The Church of England is reaching out to young women and black and ethnic minority Christians and pleading with them to consider becoming ordained priests.
More women are also needed to enter seminaries if the Church is to
achieve its target of a 50 per cent increase in candidates for
ordination by 2020.
The Church is not just looking for an increase in numbers but also a growth in diversity, says a a new report that
highlights a shortage of ethnic minority candidates and young women
coming forwards for ordination to the Anglican ministry.
The report predicts a steady decline in clergy if the current trends
in ordinations and retirements continue.
Increasing ordinations by 50
per cent would mean around 7,600 full-time stipendiary clergy by 2023.
Currently less than a third of full-time clergy are women.
A tiny proportion is from an ethnic minority group compared to 15 per
cent of the total population which is from an ethnic minority
Stipendiary clergy make up about two-fifths of CofE clergy. The rest are retired or non-stipendiary or licensed but part-time.
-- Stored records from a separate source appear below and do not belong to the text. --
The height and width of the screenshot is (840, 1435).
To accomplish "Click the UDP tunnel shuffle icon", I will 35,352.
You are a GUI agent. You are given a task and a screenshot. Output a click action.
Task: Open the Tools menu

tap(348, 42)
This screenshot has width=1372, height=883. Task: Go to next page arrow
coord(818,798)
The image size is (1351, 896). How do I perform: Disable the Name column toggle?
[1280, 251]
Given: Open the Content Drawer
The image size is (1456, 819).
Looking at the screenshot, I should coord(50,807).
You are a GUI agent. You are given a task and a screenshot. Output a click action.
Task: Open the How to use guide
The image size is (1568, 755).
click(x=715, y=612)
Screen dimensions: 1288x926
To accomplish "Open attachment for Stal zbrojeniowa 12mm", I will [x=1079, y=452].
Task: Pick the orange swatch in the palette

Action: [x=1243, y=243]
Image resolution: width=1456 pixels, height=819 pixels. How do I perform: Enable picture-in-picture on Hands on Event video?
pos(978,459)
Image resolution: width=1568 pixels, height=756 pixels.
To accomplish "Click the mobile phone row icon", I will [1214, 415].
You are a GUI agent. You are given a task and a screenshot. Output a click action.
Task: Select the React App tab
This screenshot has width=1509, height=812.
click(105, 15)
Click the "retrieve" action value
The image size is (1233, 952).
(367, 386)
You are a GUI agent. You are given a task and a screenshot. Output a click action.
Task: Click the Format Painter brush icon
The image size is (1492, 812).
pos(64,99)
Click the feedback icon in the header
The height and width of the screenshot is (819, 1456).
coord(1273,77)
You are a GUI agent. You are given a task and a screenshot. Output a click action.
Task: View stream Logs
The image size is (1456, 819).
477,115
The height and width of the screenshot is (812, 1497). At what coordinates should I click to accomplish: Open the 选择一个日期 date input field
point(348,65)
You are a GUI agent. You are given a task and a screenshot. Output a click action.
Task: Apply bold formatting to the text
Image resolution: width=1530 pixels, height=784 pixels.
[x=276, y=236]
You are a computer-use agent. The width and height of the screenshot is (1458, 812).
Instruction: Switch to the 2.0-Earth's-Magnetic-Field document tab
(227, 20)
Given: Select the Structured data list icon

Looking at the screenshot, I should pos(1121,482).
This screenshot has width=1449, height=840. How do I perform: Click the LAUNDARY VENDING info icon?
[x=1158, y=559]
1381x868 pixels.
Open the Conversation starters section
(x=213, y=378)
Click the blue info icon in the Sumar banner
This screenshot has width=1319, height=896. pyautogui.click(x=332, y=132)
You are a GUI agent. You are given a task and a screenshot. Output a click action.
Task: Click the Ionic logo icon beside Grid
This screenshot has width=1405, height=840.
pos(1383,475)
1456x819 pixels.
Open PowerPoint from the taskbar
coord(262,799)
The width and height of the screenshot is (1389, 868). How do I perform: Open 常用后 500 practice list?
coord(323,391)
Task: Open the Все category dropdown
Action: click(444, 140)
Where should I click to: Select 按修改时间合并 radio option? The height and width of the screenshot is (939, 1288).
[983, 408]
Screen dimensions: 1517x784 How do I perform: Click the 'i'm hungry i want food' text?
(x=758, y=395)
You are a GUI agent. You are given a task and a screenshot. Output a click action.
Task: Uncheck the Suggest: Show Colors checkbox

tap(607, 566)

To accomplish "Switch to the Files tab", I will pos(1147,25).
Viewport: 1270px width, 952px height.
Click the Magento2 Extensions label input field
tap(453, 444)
Currently, around 500 candidates for ordained ministry are
recommended for training each year.
By 2020, it is hoped to increase
this number to around 750.
The report says: "God is calling people to ordained ministry. This
call is worked out through a prayerful relationship to God, through the
opportunities they have to experience ministry, through others who
discern and encourage and through our formal structures of selection.
"Through the guidance of the Holy Spirit, the Church as the body of
Christ discerns what is needed in order to be an effective participant
in the mission of God in the world. Keeping in mind that it is God who
calls and we cannot recruit candidates who are not called, the Church of
England is seeking an increase in the numbers coming into ordained
ministry: for a hopeful future, for a plentiful harvest."